§ Exercise instructions: Copy out the records from the line with "The height and" to the line with "Action: coord(595,441)", both of those lines included. Leave the pictures out of your copy.

§ Provided data:
■ ■ ■ ■ ■ ■ ■

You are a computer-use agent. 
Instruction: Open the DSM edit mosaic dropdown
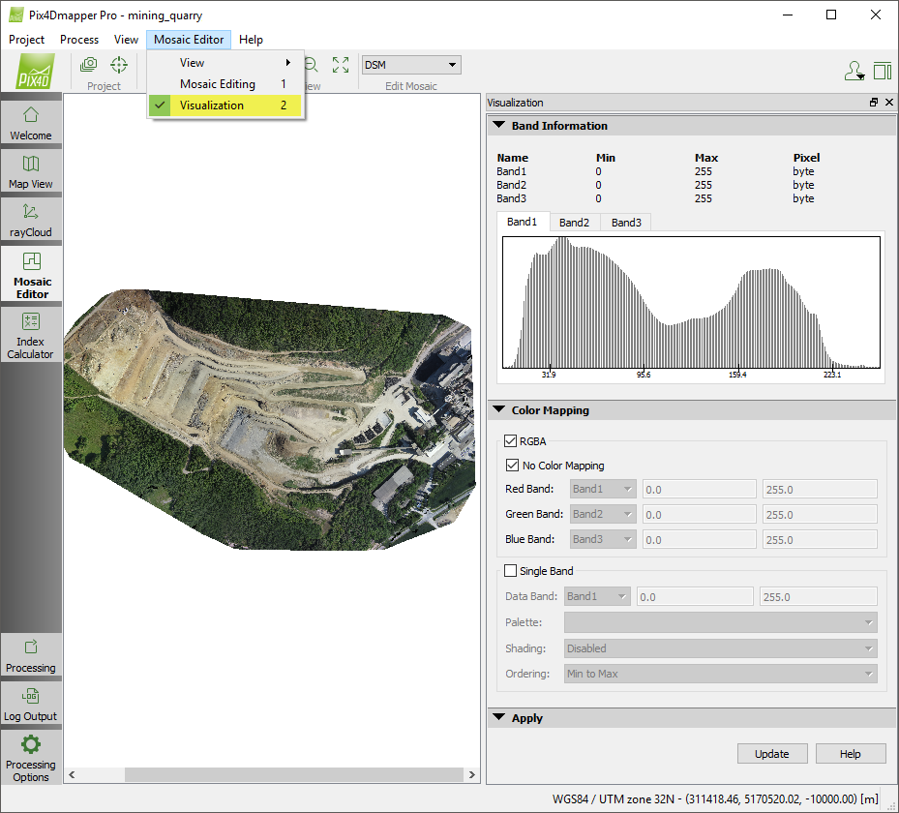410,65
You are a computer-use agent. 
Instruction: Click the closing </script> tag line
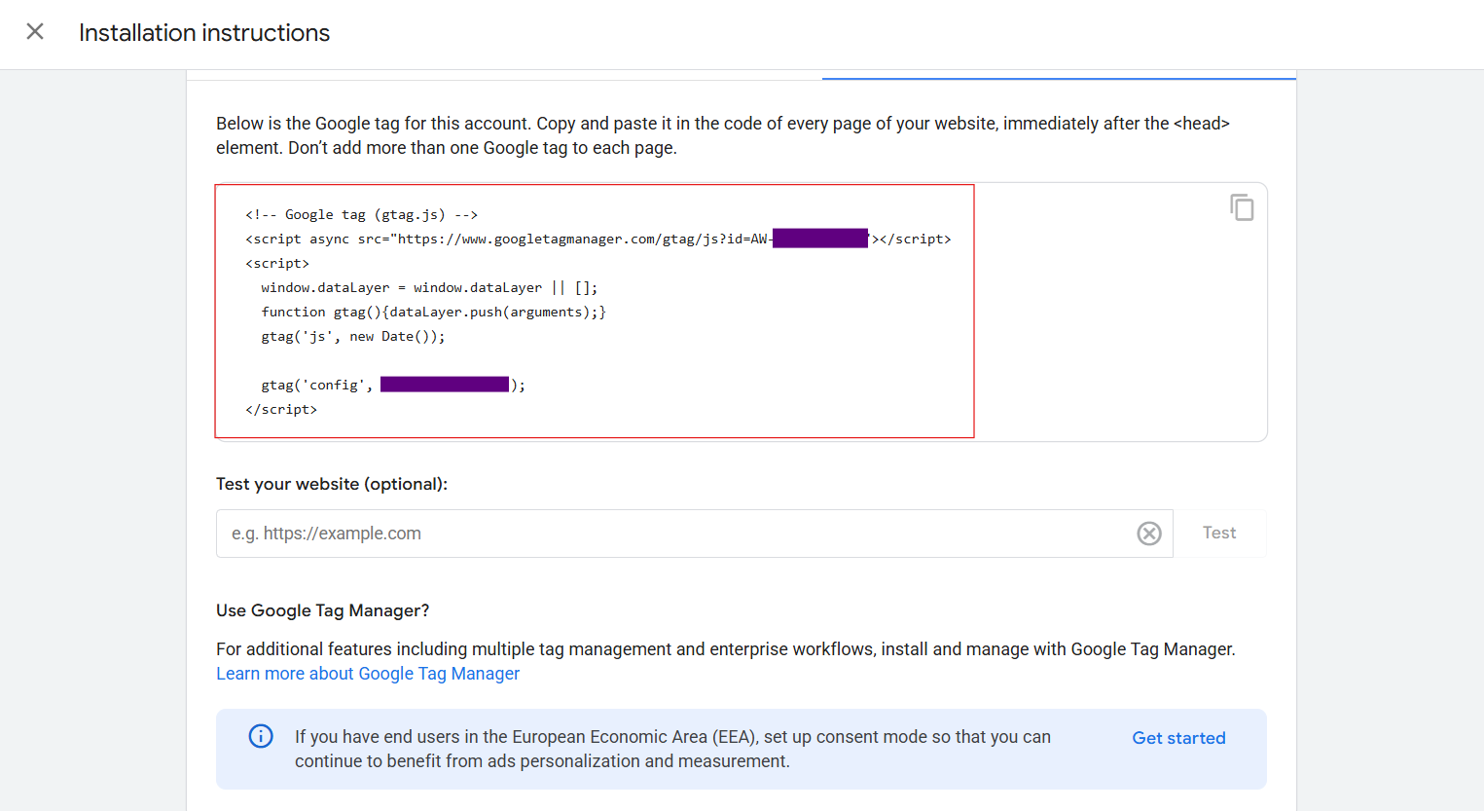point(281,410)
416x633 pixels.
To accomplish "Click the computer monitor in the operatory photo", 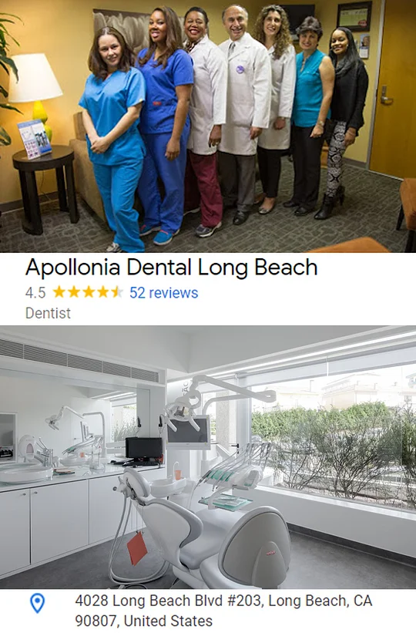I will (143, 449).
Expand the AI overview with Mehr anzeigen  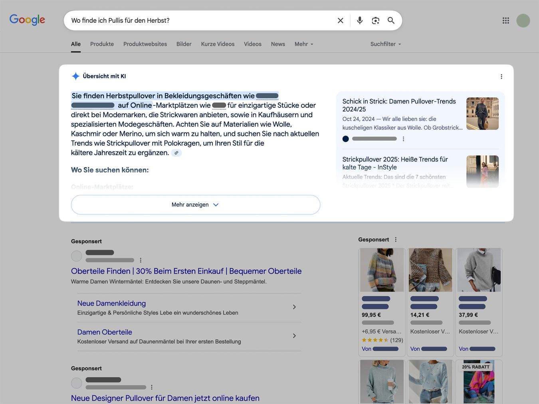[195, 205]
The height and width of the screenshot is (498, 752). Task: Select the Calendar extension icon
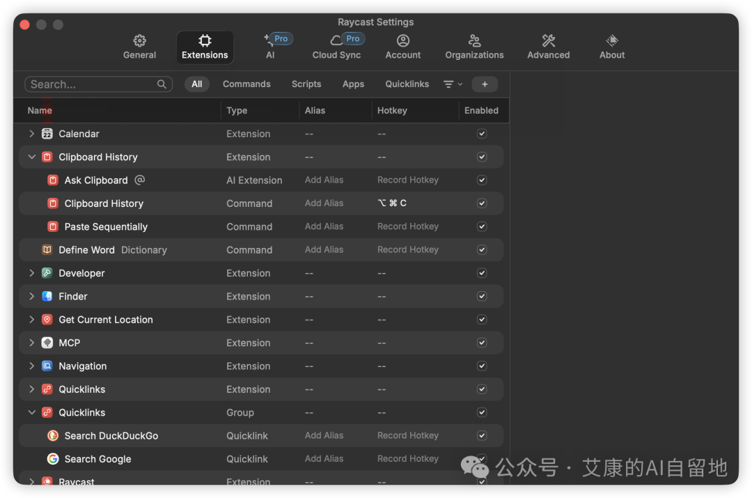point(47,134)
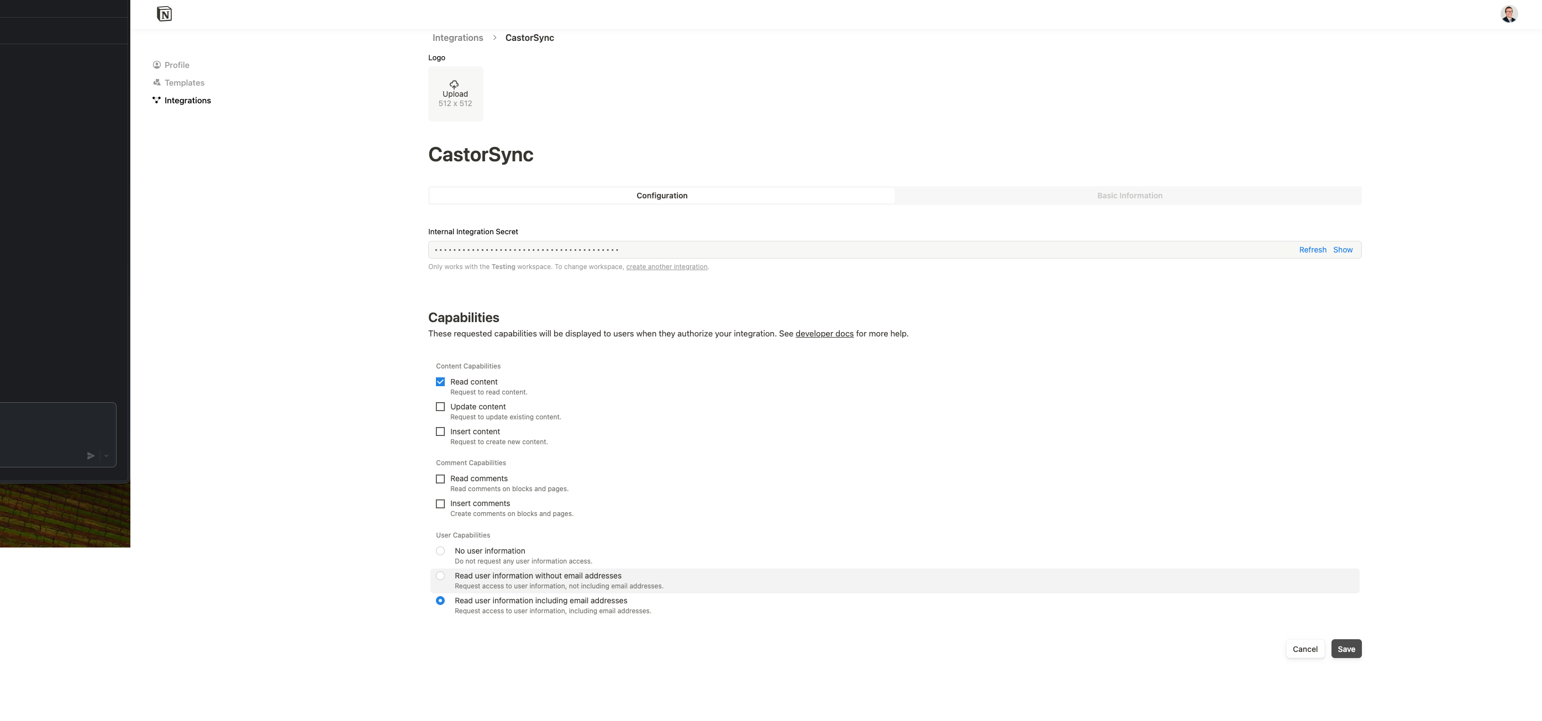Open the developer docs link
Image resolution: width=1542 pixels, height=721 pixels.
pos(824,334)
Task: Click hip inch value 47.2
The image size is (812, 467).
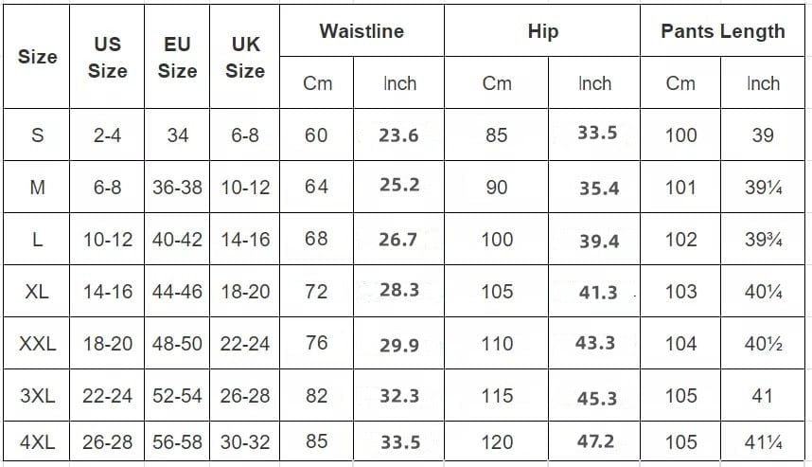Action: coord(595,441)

■ ■ ■ ■ ■ ■ ■

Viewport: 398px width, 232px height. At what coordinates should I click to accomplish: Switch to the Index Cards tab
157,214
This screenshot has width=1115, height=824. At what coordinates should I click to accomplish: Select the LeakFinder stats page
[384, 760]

■ ■ ■ ■ ■ ■ ■

§ Answer below:
The height and width of the screenshot is (498, 752). Task: Select the Calendar extension icon
point(47,134)
Open the developer docs link
Image resolution: width=1542 pixels, height=721 pixels.
pos(824,334)
Task: Click hip inch value 47.2
The image size is (812, 467).
Action: coord(595,441)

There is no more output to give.